* **Stored data**:
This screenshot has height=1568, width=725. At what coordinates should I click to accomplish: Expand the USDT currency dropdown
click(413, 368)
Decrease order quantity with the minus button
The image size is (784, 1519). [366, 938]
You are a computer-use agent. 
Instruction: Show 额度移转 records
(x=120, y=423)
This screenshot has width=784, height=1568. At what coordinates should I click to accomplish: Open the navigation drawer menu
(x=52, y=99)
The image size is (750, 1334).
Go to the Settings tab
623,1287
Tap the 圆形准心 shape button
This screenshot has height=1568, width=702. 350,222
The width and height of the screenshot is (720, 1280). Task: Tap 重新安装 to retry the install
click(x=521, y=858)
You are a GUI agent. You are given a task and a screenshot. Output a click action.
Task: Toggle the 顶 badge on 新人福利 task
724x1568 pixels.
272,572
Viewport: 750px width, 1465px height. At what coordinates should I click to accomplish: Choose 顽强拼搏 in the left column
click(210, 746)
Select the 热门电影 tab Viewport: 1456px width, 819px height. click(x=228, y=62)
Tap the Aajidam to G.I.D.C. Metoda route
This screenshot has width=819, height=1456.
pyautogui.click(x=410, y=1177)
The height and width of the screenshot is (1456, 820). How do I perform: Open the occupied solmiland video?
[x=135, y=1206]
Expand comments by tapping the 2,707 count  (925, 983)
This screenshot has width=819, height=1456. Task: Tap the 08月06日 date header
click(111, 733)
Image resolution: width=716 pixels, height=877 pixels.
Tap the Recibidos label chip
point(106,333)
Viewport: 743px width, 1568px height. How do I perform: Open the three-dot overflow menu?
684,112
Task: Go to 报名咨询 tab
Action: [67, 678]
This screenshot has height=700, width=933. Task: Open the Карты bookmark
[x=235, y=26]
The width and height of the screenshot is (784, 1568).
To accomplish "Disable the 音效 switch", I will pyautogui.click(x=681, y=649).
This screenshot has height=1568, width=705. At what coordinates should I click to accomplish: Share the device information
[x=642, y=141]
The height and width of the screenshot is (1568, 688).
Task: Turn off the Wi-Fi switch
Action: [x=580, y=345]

* **What to work on**: Can you format all of the data above as a JSON list of strings, with one string per line and blank lines left out?

* **Full solution**:
[
  "This screenshot has height=1568, width=725. At what coordinates should I click to accomplish: Expand the USDT currency dropdown",
  "click(413, 368)",
  "Decrease order quantity with the minus button",
  "The image size is (784, 1519). [366, 938]",
  "You are a computer-use agent. ",
  "Instruction: Show 额度移转 records",
  "(x=120, y=423)",
  "This screenshot has width=784, height=1568. At what coordinates should I click to accomplish: Open the navigation drawer menu",
  "(x=52, y=99)",
  "The image size is (750, 1334).",
  "Go to the Settings tab",
  "623,1287",
  "Tap the 圆形准心 shape button",
  "This screenshot has height=1568, width=702. 350,222",
  "The width and height of the screenshot is (720, 1280). Task: Tap 重新安装 to retry the install",
  "click(x=521, y=858)",
  "You are a GUI agent. You are given a task and a screenshot. Output a click action.",
  "Task: Toggle the 顶 badge on 新人福利 task",
  "724x1568 pixels.",
  "272,572",
  "Viewport: 750px width, 1465px height. At what coordinates should I click to accomplish: Choose 顽强拼搏 in the left column",
  "click(210, 746)",
  "Select the 热门电影 tab Viewport: 1456px width, 819px height. click(x=228, y=62)",
  "Tap the Aajidam to G.I.D.C. Metoda route",
  "This screenshot has width=819, height=1456.",
  "pyautogui.click(x=410, y=1177)",
  "The height and width of the screenshot is (1456, 820). How do I perform: Open the occupied solmiland video?",
  "[x=135, y=1206]",
  "Expand comments by tapping the 2,707 count  (925, 983)",
  "This screenshot has width=819, height=1456. Task: Tap the 08月06日 date header",
  "click(111, 733)",
  "Image resolution: width=716 pixels, height=877 pixels.",
  "Tap the Recibidos label chip",
  "point(106,333)",
  "Viewport: 743px width, 1568px height. How do I perform: Open the three-dot overflow menu?",
  "684,112",
  "Task: Go to 报名咨询 tab",
  "Action: [67, 678]",
  "This screenshot has height=700, width=933. Task: Open the Карты bookmark",
  "[x=235, y=26]",
  "The width and height of the screenshot is (784, 1568).",
  "To accomplish \"Disable the 音效 switch\", I will pyautogui.click(x=681, y=649).",
  "This screenshot has height=1568, width=705. At what coordinates should I click to accomplish: Share the device information",
  "[x=642, y=141]",
  "The height and width of the screenshot is (1568, 688).",
  "Task: Turn off the Wi-Fi switch",
  "Action: [x=580, y=345]"
]